Secondary structure predictions and free energy of folding values for Drosophila were obtained using MFOLD (Zuker, 2003) with temperature set at 25°C. Transcript accession numbers are listed in Supplementary Table 1. The number of upstream AUGs and ΔG values represent minimal estimates since the 5’ extent of many of the transcripts has yet to be experimentally determined.
We thank Inge The, Norbert Perrimon, Hiroshi Nakato, Stefan Baumgartner, Satoshi Goto, Phil Beachy Scott Selleck, Bert Semler and Marian Waterman for sharing reagents and Ying Wang and Li-Chin Yao for assistance in generating transgenic lines.
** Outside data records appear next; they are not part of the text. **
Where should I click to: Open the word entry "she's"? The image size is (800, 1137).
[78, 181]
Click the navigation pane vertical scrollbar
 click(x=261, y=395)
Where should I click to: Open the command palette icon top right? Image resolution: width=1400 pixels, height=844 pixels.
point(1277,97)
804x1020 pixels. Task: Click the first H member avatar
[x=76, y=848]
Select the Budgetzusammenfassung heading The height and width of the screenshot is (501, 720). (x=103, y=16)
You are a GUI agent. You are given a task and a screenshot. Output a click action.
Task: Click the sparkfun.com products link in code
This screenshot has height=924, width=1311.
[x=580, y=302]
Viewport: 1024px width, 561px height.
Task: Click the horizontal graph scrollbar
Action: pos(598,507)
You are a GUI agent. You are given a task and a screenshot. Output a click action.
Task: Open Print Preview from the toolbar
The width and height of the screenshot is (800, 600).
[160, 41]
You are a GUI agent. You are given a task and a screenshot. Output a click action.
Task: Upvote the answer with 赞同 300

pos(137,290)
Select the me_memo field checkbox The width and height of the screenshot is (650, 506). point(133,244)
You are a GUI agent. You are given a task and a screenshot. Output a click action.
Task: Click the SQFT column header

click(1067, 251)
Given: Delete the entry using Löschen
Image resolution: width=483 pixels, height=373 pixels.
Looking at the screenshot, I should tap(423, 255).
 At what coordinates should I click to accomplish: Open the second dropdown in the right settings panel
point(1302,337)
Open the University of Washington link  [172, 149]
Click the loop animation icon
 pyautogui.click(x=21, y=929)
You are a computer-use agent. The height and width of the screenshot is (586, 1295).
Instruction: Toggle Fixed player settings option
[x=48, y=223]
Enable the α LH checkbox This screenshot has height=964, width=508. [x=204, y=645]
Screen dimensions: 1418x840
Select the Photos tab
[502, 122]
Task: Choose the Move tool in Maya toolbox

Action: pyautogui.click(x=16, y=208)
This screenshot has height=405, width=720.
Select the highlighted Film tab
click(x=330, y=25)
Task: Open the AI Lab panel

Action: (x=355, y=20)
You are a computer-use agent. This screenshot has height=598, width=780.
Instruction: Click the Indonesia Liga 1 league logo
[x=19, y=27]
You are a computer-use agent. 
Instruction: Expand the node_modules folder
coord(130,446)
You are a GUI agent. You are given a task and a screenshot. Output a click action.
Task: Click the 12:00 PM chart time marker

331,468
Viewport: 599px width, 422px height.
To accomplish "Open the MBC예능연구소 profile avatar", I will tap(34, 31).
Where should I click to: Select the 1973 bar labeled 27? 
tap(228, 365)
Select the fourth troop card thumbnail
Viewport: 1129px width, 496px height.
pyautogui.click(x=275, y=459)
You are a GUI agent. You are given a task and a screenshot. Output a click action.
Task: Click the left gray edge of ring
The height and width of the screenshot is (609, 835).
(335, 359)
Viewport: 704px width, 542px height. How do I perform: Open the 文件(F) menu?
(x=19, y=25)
We are especially grateful to Kavita Arora, Arthur Lander, Rob Steele, Marian Waterman and Ira Blitz for constructive criticism and helpful insights. This work was supported by grants from the Cancer Research Co-ordination Committee (CRCC 33348) and the NIH (T32 HD-007029, GM067247). SP was supported by grant #GM5442.
The authors declare no competing financial interests.